For the past several weeks, attention was focused on the war in Iraq and on the fault lines within Europe that the conflict exposed. But at the same time--perhaps because no one was looking--a critical breakthrough occurred in the Convention for the Future of Europe, where the European Union's new constitution is being framed.
Representatives of 16 countries--Austria, Ireland, Portugal, the three Scandinavian countries, and the ten states that will join the EU in May 2004--submitted a proposal, in the form of a declaration, that calls for preserving the EU's current delicate institutional balance. They recommend retaining the European Commission as the proto-executive branch, the European Council to speak for national interests, and the European Parliament as the institution that represents Europe's citizens directly. They reaffirm member states' equality by defending the Council's rotating presidency.

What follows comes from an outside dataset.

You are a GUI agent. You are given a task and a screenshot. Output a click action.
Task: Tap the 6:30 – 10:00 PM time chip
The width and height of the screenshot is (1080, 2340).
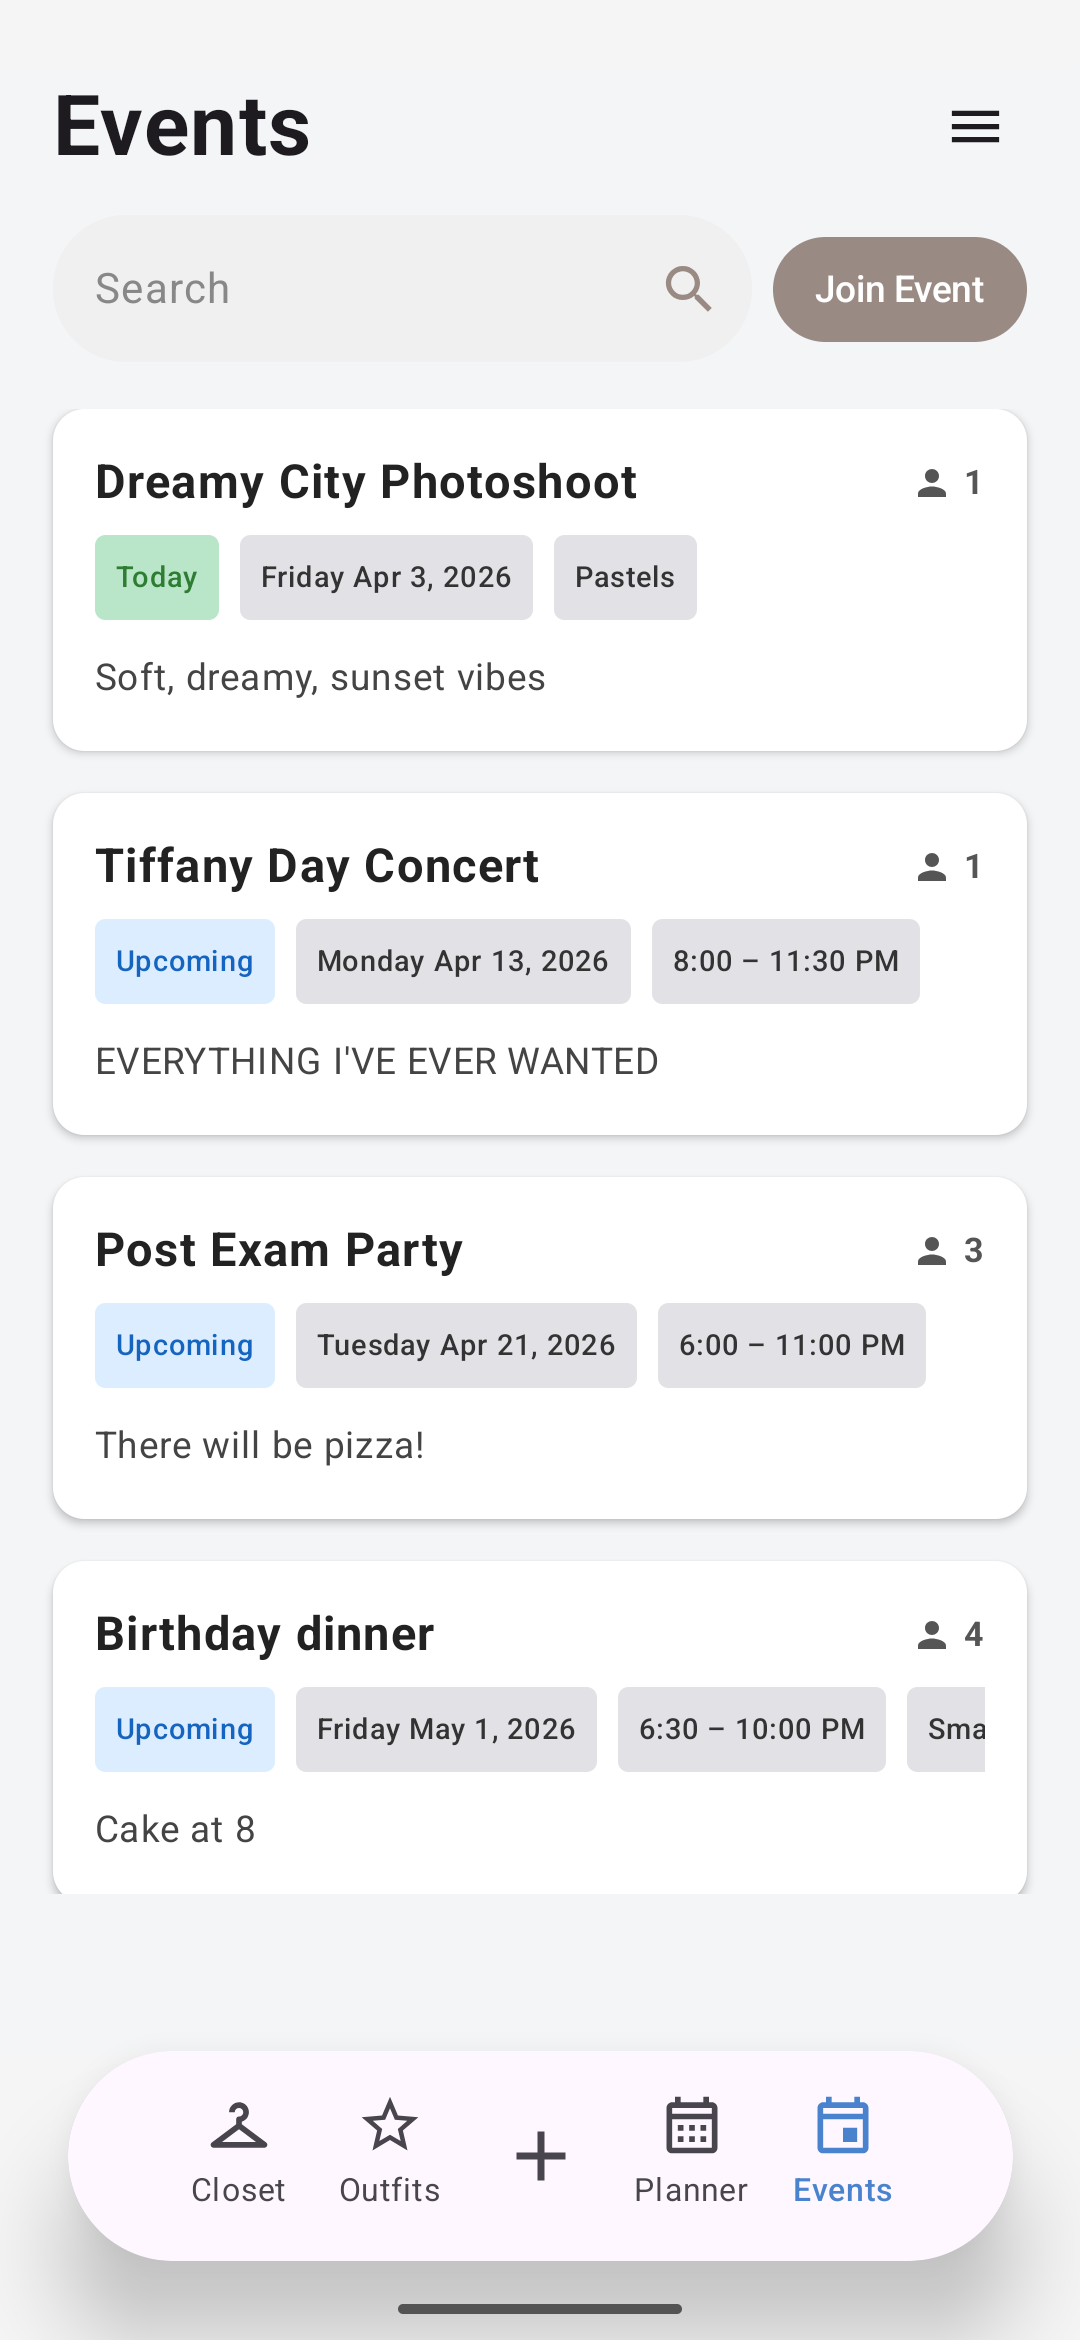click(751, 1729)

But, in addition to avoiding destructive changes, the proposal suggests a way forward for the Convention. Specifically, it recommends a way to strengthen the democratic legitimacy of the Commission by allowing its president to be elected either by the Parliament or by an electoral college that also includes representatives from national parliaments.
This proposal is far superior to its predecessors. Germany and France have proposed a system with two elected presidents--a Council president elected by its members and a Commission president elected by the European Parliament. This is a strikingly bad idea. Creating a two-headed executive of this sort would guarantee continuous clashes between the two power centers.